E sempre la famiglia come filo conduttore, sia nella vita agricola da sostentamento di una volta che nell’azienda di oggi, perché tutte le fasi di produzione, dalla vendemmia alla vinificazione, sono seguite direttamente insieme ai figli Nathan e Ninive, per regalare interpretazioni uniche del Prié Blanc, che proprio Ermes – per primo – ha proposto come base per spumanti Metodo Classico. Una curiosità: tutte le etichette dei vini aziendali riportano i quadri dell’artista valdostano Giorgio Frutaz, perché anche l’occhio vuole la sua parte ed Ermes, che ha studiato grafica, lo sa bene.

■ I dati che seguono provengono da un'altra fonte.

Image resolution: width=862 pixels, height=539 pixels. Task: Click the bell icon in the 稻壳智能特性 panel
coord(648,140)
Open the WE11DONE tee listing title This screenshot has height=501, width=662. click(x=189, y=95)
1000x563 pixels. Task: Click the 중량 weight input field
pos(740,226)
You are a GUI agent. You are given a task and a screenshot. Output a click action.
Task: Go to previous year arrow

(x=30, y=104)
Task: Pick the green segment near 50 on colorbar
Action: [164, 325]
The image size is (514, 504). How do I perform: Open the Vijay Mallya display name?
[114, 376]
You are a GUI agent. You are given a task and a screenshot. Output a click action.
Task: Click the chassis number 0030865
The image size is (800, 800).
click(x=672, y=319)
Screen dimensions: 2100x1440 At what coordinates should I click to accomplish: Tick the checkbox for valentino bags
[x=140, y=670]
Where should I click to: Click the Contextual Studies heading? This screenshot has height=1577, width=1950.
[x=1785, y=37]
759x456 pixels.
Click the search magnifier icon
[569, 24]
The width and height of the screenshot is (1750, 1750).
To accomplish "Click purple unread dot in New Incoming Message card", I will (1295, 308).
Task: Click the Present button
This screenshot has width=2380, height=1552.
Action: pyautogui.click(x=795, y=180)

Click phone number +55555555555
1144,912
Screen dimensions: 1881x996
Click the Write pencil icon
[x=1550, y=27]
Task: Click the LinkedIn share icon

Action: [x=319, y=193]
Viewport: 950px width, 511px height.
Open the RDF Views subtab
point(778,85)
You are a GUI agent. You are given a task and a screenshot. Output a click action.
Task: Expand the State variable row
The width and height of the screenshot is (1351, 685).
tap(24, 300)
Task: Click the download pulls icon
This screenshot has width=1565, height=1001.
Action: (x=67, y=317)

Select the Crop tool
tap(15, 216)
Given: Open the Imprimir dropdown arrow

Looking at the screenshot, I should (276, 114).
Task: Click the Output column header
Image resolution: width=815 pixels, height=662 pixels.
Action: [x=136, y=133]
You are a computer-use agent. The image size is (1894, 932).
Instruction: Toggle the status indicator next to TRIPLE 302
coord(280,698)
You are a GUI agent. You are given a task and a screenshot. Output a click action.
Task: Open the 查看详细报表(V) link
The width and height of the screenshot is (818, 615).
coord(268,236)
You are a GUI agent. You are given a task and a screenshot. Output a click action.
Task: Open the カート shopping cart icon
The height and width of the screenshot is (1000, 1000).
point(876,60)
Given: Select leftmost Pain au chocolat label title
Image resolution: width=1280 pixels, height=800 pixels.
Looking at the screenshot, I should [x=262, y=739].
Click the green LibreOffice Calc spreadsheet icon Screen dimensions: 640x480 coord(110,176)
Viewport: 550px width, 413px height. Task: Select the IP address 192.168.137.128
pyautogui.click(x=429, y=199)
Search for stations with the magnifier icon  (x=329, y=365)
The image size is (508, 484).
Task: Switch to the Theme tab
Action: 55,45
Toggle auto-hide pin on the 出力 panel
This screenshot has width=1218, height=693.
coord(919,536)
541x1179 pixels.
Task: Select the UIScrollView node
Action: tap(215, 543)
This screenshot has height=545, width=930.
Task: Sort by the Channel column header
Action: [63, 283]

Il suo Blanc de Morgex et de La Salle – Prié Blanc in purezza, ovviamente – è ottenuto partendo da una vendemmia manuale svolta nell’ultima decade di Settembre. In cantina i grappoli interi non diraspati subiscono una pressatura soffice e vengono vinificati in acciaio a temperatura controllata con frequenti rimontaggi. Prima dell’imbottigliamento subisce una filtrazione sterile.

Il vino ha un colore giallo paglierino scarico e un naso delicato, dalla spiccata mineralità: apre con note vegetali di erbe di montagna, fieno e fiori di campo; rivela poi fragranze floreali e fruttate di biancospino, pesca bianca e pere Williams, che sfumano in sentori agrumati di cedro e bergamotto, per terminare ancora con stupende sensazioni minerali di ardesia bagnata. Sapido e gustoso, il sorso è gratificante e rivela piacevoli ritorni citrini. Finale lungo e persistente. Un vino con l’acidità come punto di forza, ottimo come aperitivo e che si abbina molto bene ad antipasti delicati, formaggi di media stagionatura (come la fontina) e piatti con cotture semplici e dai sapori leggeri. Matrimonio d’amore: trota di torrente gratinata alle erbe.

Una regione in cui si coltiva la differenza, un vino versatile dal fascino estremo, che riesce a sintetizzare le sue origini e il territorio esprimendo artigianalità, identità e piacevolezza. Un vero vino di montagna, prodotto dove la viticoltura è davvero eroica. Complimenti, Ermes. E grazie.